This repository contains scripts to process necessary geospatial datasets and implement efficient zonal statistics on given ESRI Shapefiles. The general usage of the script (i.e., ./extract-gis.sh
) is as follows:
Usage:
extract-gis [options...]
Script options:
-d, --dataset Geospatial dataset of interest, currently
available options are: 'MODIS';
'MERIT-Hydro';'SoilGridsV1';'Landsat';
'gsde';'depth-to-bedrock';
-i, --dataset-dir=DIR The source path of the dataset file(s)

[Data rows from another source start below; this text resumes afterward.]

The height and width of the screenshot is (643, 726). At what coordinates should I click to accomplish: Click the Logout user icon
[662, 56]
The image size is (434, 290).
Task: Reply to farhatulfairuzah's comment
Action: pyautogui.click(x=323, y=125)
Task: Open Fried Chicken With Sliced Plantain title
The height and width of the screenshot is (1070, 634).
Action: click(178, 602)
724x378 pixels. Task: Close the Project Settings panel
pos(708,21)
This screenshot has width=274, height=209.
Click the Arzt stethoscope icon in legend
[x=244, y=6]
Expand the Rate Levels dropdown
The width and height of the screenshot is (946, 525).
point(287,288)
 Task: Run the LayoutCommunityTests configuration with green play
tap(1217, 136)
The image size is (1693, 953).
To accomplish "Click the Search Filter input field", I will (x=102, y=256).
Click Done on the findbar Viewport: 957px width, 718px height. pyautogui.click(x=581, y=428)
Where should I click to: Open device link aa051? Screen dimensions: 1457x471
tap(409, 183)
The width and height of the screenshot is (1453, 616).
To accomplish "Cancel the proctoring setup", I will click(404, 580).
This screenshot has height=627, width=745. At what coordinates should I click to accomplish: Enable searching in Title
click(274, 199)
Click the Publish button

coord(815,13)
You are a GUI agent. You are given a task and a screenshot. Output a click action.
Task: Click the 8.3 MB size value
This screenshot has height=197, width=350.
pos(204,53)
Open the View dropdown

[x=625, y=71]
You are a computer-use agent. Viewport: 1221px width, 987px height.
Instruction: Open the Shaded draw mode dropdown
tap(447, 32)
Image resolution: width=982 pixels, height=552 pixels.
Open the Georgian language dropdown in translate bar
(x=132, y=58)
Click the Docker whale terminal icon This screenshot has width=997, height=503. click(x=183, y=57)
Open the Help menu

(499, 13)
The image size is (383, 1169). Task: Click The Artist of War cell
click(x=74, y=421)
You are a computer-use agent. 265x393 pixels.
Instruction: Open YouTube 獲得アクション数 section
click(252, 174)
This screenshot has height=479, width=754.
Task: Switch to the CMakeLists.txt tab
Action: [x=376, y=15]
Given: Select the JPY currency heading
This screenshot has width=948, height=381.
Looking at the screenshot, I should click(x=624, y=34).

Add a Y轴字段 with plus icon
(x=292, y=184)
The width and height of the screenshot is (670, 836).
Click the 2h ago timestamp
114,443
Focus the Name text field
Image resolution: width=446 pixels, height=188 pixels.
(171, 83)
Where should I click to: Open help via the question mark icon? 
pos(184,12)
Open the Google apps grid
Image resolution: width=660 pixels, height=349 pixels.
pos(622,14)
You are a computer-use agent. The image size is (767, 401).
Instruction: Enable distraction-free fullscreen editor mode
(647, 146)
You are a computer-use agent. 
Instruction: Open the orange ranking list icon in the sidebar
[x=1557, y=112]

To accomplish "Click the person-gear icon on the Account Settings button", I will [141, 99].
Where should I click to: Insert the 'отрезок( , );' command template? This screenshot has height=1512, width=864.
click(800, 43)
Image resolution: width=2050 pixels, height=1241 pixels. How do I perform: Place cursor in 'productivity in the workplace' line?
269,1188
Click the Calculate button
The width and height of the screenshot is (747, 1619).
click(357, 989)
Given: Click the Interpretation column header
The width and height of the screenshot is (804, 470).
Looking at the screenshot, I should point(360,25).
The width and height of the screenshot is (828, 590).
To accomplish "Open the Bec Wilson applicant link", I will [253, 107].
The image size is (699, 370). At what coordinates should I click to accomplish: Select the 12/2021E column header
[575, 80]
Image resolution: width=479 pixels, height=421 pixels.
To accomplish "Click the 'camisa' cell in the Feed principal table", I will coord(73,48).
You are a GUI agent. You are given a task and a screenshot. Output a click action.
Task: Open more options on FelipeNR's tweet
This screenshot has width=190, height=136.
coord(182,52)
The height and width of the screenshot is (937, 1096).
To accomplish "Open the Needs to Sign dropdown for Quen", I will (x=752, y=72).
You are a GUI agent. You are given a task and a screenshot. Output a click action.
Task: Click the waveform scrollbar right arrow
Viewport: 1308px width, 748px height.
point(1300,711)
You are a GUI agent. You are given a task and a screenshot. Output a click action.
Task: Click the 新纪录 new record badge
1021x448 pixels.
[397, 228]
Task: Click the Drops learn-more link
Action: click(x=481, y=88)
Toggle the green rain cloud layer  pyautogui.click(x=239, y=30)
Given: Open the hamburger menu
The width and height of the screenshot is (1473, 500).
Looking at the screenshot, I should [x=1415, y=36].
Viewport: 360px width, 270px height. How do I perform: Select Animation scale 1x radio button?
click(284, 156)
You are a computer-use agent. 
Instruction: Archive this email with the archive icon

-r, --crs=INT The EPSG code of interest; optional
[defaults to 4326]
-v, --variable=var1[,var2[...]] If applicable, variables to process
-o, --output-dir=DIR Writes processed files to DIR
-s, --start-date=DATE If applicable, start date of the geospatial
data; optional
-e, --end-date=DATE If applicable, end date of the geospatial
data; optional
-l, --lat-lims=REAL,REAL Latitude's upper and lower bounds; optional
-n, --lon-lims=REAL,REAL Longitude's upper and lower bounds; optional
-f, --shape-file=PATH Path to the ESRI '.shp' file; optional
-j, --submit-job Submit the data extraction process as a job
on the SLURM system; optional
-t, --print-geotiff=BOOL Extract the subsetted GeoTIFF file; optional
[defaults to 'true']
-a, --stat=stat1[,stat2[...]] If applicable, extract the statistics of
interest, currently available options are:
'min';'max';'mean';'majority';'minority';
'median';'quantile';'variety';'variance';
'stdev';'coefficient_of_variation';'frac';
'coords'; 'count'; optional
-u, --include-na Include NA values in generated statistics;
optional
-q, --quantile=q1[,q2[...]] Quantiles of interest to be produced if 'quantile'
is included in the '--stat' argument. The values
must be comma delimited float numbers between
0 and 1; optional [defaults to every 5th quantile]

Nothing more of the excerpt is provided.